* Task goal
However many lines the data holds, transcribe them all exactly.

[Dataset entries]
········
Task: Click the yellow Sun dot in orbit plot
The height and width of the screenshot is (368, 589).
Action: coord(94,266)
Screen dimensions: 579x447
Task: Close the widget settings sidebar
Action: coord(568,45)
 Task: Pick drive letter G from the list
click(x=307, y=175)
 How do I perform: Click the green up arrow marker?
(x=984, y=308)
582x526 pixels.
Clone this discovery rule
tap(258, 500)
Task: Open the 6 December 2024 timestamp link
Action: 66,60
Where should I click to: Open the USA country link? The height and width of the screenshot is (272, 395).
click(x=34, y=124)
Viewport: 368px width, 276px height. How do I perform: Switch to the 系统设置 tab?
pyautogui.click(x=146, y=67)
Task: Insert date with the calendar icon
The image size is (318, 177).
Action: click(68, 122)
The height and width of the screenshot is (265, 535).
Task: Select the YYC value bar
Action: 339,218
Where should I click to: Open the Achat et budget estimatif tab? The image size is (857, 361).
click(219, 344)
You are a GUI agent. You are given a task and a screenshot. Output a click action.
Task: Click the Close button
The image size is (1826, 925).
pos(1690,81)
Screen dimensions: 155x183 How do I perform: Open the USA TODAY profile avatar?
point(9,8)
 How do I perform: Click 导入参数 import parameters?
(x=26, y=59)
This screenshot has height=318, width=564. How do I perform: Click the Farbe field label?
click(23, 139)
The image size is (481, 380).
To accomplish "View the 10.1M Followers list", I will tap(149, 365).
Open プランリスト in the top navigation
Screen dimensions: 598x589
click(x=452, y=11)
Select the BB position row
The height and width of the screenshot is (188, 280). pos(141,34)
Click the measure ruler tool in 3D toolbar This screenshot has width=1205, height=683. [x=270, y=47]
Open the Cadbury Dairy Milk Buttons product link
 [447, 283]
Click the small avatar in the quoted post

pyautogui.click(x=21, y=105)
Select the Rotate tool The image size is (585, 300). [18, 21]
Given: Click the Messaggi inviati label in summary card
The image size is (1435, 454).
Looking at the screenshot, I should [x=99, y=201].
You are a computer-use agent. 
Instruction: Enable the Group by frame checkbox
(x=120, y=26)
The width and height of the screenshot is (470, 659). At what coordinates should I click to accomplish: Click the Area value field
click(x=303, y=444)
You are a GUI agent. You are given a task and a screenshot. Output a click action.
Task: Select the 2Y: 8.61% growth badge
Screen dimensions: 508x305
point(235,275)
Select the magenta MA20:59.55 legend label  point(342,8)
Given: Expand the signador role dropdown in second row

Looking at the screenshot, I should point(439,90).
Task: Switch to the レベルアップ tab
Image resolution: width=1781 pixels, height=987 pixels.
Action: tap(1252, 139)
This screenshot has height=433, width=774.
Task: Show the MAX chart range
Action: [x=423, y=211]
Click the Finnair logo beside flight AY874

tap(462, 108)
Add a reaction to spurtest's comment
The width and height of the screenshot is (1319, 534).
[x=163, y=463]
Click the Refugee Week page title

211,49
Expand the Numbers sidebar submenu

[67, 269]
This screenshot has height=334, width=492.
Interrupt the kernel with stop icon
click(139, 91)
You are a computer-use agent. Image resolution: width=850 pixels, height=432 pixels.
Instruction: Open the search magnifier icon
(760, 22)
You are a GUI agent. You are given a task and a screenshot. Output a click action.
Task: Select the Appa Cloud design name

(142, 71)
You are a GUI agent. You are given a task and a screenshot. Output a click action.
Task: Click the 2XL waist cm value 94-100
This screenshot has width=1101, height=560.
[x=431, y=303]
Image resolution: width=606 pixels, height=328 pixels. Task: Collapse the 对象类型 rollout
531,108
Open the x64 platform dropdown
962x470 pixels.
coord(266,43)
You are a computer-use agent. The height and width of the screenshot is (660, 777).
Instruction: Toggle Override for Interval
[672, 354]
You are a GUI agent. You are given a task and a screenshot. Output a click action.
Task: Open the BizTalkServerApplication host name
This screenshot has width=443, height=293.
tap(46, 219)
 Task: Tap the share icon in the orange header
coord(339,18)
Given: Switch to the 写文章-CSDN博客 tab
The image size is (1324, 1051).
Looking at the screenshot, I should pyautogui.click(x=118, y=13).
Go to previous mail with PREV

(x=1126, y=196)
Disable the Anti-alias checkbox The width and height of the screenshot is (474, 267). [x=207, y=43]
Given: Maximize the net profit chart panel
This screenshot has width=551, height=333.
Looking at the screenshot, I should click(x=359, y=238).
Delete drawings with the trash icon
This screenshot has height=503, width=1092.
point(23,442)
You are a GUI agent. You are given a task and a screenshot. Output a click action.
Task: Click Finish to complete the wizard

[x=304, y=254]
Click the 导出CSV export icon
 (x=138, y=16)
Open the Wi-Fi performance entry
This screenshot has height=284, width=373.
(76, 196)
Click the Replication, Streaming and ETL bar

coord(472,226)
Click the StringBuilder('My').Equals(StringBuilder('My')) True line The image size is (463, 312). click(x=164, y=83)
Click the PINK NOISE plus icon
········
* Response area
Task: Click the yellow Sun dot in orbit plot
The height and width of the screenshot is (368, 589).
Action: coord(94,266)
Screen dimensions: 579x447
Task: Close the widget settings sidebar
Action: coord(568,45)
 Task: Pick drive letter G from the list
click(x=307, y=175)
 How do I perform: Click the green up arrow marker?
(x=984, y=308)
582x526 pixels.
Clone this discovery rule
tap(258, 500)
Task: Open the 6 December 2024 timestamp link
Action: 66,60
Where should I click to: Open the USA country link? The height and width of the screenshot is (272, 395).
click(x=34, y=124)
Viewport: 368px width, 276px height. How do I perform: Switch to the 系统设置 tab?
pyautogui.click(x=146, y=67)
Task: Insert date with the calendar icon
The image size is (318, 177).
Action: click(68, 122)
The height and width of the screenshot is (265, 535).
Task: Select the YYC value bar
Action: 339,218
Where should I click to: Open the Achat et budget estimatif tab? The image size is (857, 361).
click(219, 344)
You are a GUI agent. You are given a task and a screenshot. Output a click action.
Task: Click the Close button
The image size is (1826, 925).
pos(1690,81)
Screen dimensions: 155x183 How do I perform: Open the USA TODAY profile avatar?
point(9,8)
 How do I perform: Click 导入参数 import parameters?
(x=26, y=59)
This screenshot has height=318, width=564. How do I perform: Click the Farbe field label?
click(23, 139)
The image size is (481, 380).
To accomplish "View the 10.1M Followers list", I will tap(149, 365).
Open プランリスト in the top navigation
Screen dimensions: 598x589
click(x=452, y=11)
Select the BB position row
The height and width of the screenshot is (188, 280). pos(141,34)
Click the measure ruler tool in 3D toolbar This screenshot has width=1205, height=683. [x=270, y=47]
Open the Cadbury Dairy Milk Buttons product link
 [447, 283]
Click the small avatar in the quoted post

pyautogui.click(x=21, y=105)
Select the Rotate tool The image size is (585, 300). [18, 21]
Given: Click the Messaggi inviati label in summary card
The image size is (1435, 454).
Looking at the screenshot, I should [x=99, y=201].
You are a computer-use agent. 
Instruction: Enable the Group by frame checkbox
(x=120, y=26)
The width and height of the screenshot is (470, 659). At what coordinates should I click to accomplish: Click the Area value field
click(x=303, y=444)
You are a GUI agent. You are given a task and a screenshot. Output a click action.
Task: Select the 2Y: 8.61% growth badge
Screen dimensions: 508x305
point(235,275)
Select the magenta MA20:59.55 legend label  point(342,8)
Given: Expand the signador role dropdown in second row

Looking at the screenshot, I should point(439,90).
Task: Switch to the レベルアップ tab
Image resolution: width=1781 pixels, height=987 pixels.
Action: tap(1252, 139)
This screenshot has height=433, width=774.
Task: Show the MAX chart range
Action: [x=423, y=211]
Click the Finnair logo beside flight AY874

tap(462, 108)
Add a reaction to spurtest's comment
The width and height of the screenshot is (1319, 534).
[x=163, y=463]
Click the Refugee Week page title

211,49
Expand the Numbers sidebar submenu

[67, 269]
This screenshot has height=334, width=492.
Interrupt the kernel with stop icon
click(139, 91)
You are a computer-use agent. Image resolution: width=850 pixels, height=432 pixels.
Instruction: Open the search magnifier icon
(760, 22)
You are a GUI agent. You are given a task and a screenshot. Output a click action.
Task: Select the Appa Cloud design name

(142, 71)
You are a GUI agent. You are given a task and a screenshot. Output a click action.
Task: Click the 2XL waist cm value 94-100
This screenshot has width=1101, height=560.
[x=431, y=303]
Image resolution: width=606 pixels, height=328 pixels. Task: Collapse the 对象类型 rollout
531,108
Open the x64 platform dropdown
962x470 pixels.
coord(266,43)
You are a computer-use agent. The height and width of the screenshot is (660, 777).
Instruction: Toggle Override for Interval
[672, 354]
You are a GUI agent. You are given a task and a screenshot. Output a click action.
Task: Open the BizTalkServerApplication host name
This screenshot has width=443, height=293.
tap(46, 219)
 Task: Tap the share icon in the orange header
coord(339,18)
Given: Switch to the 写文章-CSDN博客 tab
The image size is (1324, 1051).
Looking at the screenshot, I should pyautogui.click(x=118, y=13).
Go to previous mail with PREV

(x=1126, y=196)
Disable the Anti-alias checkbox The width and height of the screenshot is (474, 267). [x=207, y=43]
Given: Maximize the net profit chart panel
This screenshot has width=551, height=333.
Looking at the screenshot, I should click(x=359, y=238).
Delete drawings with the trash icon
This screenshot has height=503, width=1092.
point(23,442)
You are a GUI agent. You are given a task and a screenshot. Output a click action.
Task: Click Finish to complete the wizard

[x=304, y=254]
Click the 导出CSV export icon
 (x=138, y=16)
Open the Wi-Fi performance entry
This screenshot has height=284, width=373.
(76, 196)
Click the Replication, Streaming and ETL bar

coord(472,226)
Click the StringBuilder('My').Equals(StringBuilder('My')) True line The image size is (463, 312). click(x=164, y=83)
Click the PINK NOISE plus icon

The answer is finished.